Variance $$\mathbb VX$$ and mean $$\mathbb EX$$ of the population are often unknown

Usually we only have a small sample $$\vec x = (x_1,\cdots,x_n)$$

Assuming that all $$x_i$$ are taken from the same population and are mutually independent, what can we say about the sample mean and variance?

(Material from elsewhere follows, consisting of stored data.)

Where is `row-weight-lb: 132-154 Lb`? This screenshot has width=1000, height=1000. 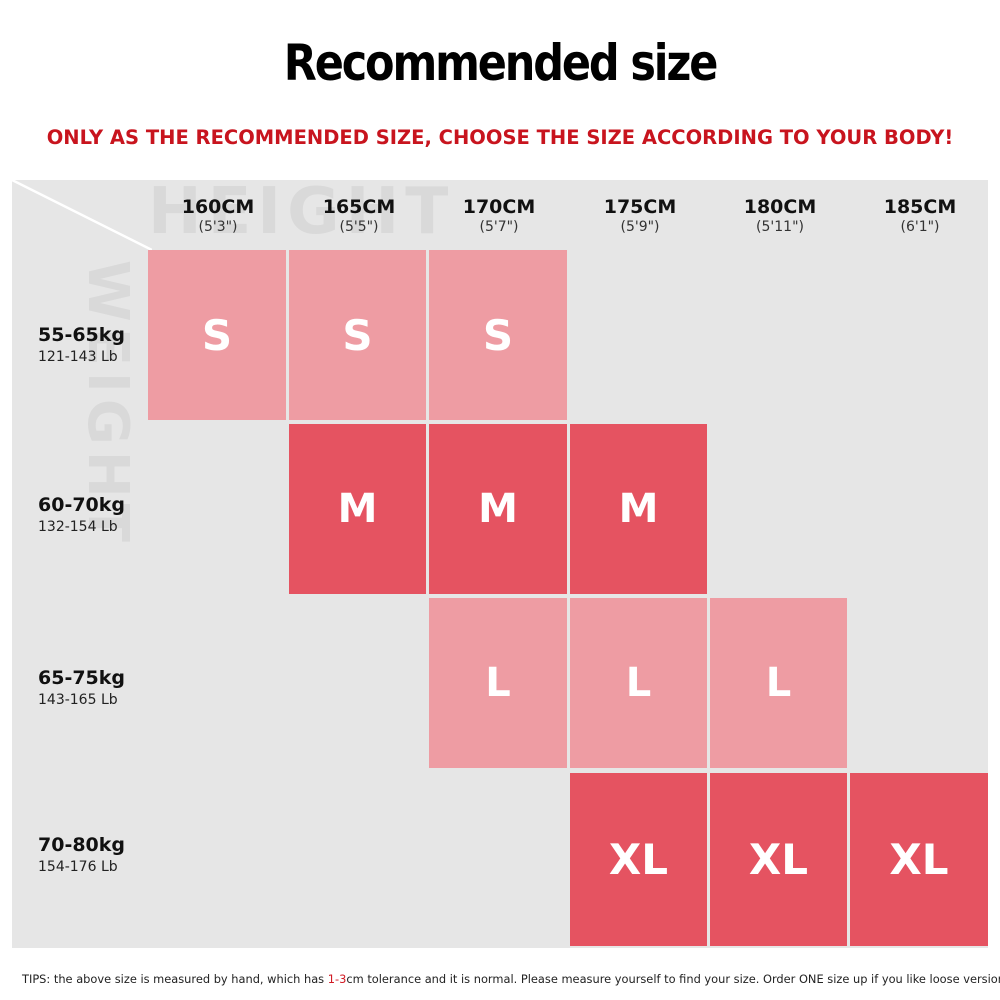 row-weight-lb: 132-154 Lb is located at coordinates (78, 527).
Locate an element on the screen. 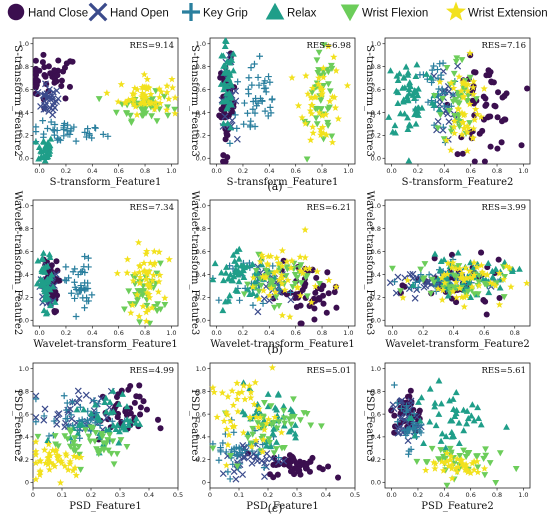 The image size is (550, 514). res-annotation: RES=6.98 is located at coordinates (329, 46).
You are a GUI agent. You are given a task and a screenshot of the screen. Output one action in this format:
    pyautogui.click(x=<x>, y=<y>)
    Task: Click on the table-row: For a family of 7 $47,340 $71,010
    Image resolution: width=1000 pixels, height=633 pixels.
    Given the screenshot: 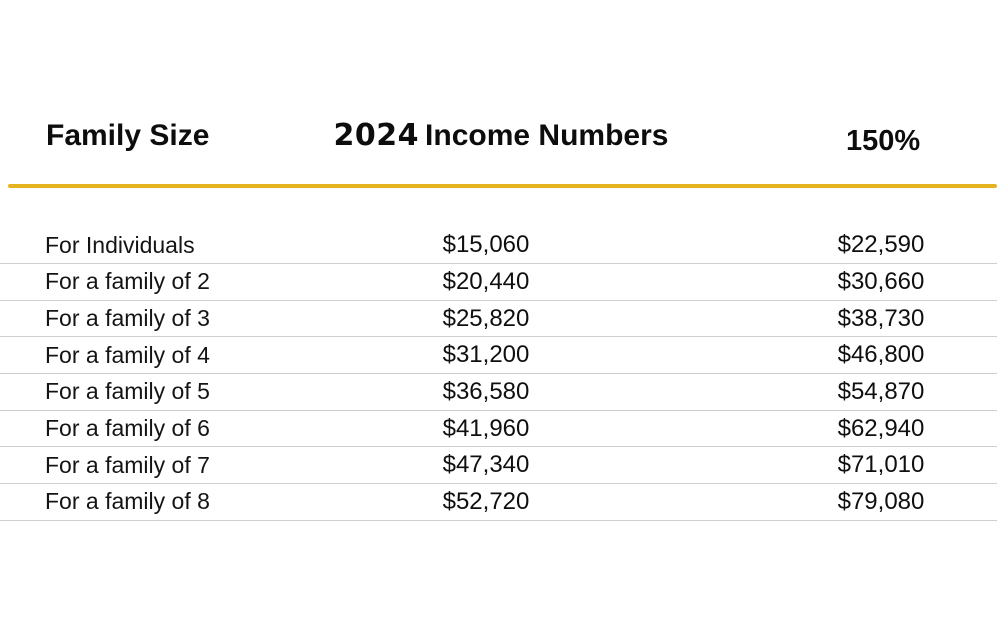 What is the action you would take?
    pyautogui.click(x=498, y=466)
    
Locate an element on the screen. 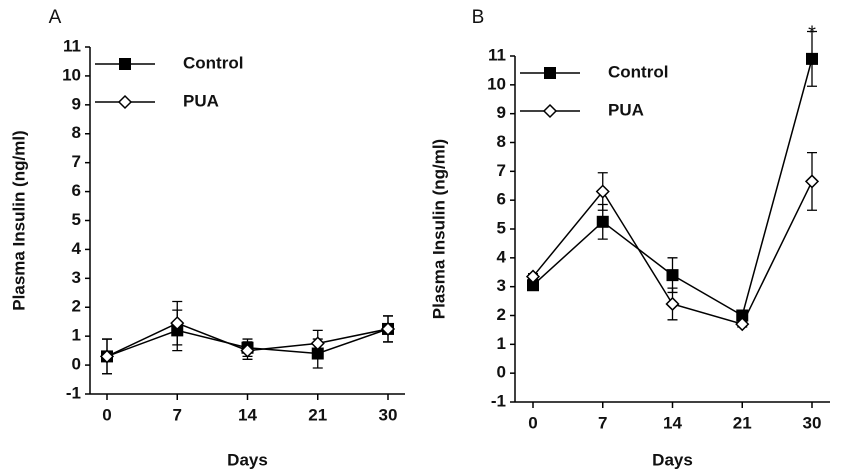  panel-label: B is located at coordinates (478, 18).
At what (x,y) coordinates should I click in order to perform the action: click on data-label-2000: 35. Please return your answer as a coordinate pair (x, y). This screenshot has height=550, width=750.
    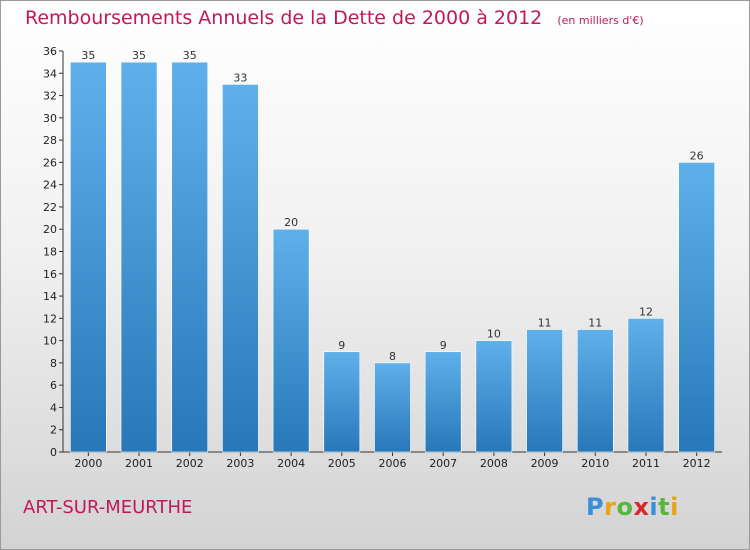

## Expected value of sample variance

$\text{Var}(\vec x)=\frac{1}{n}\sum_i (x_i-\bar x)^2=\frac{1}{n}\sum_i x_i^2-\bar x^2$ therefore, since $$\mathbb E$$ is linear, $\mathbb E\text{Var}(\vec x)=\mathbb E\left(\frac{1}{n}\sum_i x_i^2-\frac{1}{n^2}(\sum_i x_i)^2\right)=\frac{1}{n}\mathbb E\sum_i x_i^2-\frac{1}{n^2}\mathbb E (\sum_i x_i)^2$

Now in the first part we have $\mathbb E\sum_i x_i^2 =\sum_i\mathbb E x_i^2=n\mathbb E X^2$

## Second part

We can simplify the second part as $(\sum_i x_i)^2=(\sum_i x_i)(\sum_j x_j)=\sum_i \sum_j x_i x_j$ therefore $\mathbb E (\sum_i x_i)^2=\sum_i \sum_j \mathbb E x_i x_j=\sum_i \sum_j \mathbb E (X^2)[i=j] + (\mathbb E X)^2 [i\not=j]$ $\mathbb E (\sum_i x_i)^2= n \mathbb E (X^2) + n(n-1)(\mathbb E X)^2$

## Putting it all together

$\mathbb E\text{Var}(\vec x)=\frac{1}{n}n\mathbb E X^2-\frac{1}{n^2}(n \mathbb E (X^2) + n(n-1)(\mathbb E X)^2)$ $\mathbb E\text{Var}(\vec x)=\frac{1}{n}\left((n-1)\mathbb E X^2-(n-1)(\mathbb E X)^2\right)$ $\mathbb E\text{Var}(\vec x)=\frac{n-1}{n}(\mathbb E X^2-(\mathbb E X)^2)=\frac{n-1}{n}\mathbb VX$

## Sample variance is biased

If we want to estimate the mean $$\mathbb EX$$ of a population we can use the sample mean $$\bar x$$

But if we want to estimate the variance $$\mathbb VX$$ of a population we cannot use the sample variance $$\text{Var}(x)$$

Instead we have to use an estimator $\hat{\mathbb V}(X) = \frac{1}{n-1}\sum_i(x_i-\bar x)^2$

## In summary

• When experiments produce numbers we can calculate average and variance
• The population has a fixed mean and variance, even if we do not know their values
• If we have an i.i.d sample we can estimate the population mean with the sample mean
• The sample mean is probably close to the population mean, independent of the probability distribution
• If the sample is 4 times bigger, the sample mean is 2 times closer to the population mean
• The sample variance is not a good estimation of the population variance. We use a different formula in that case.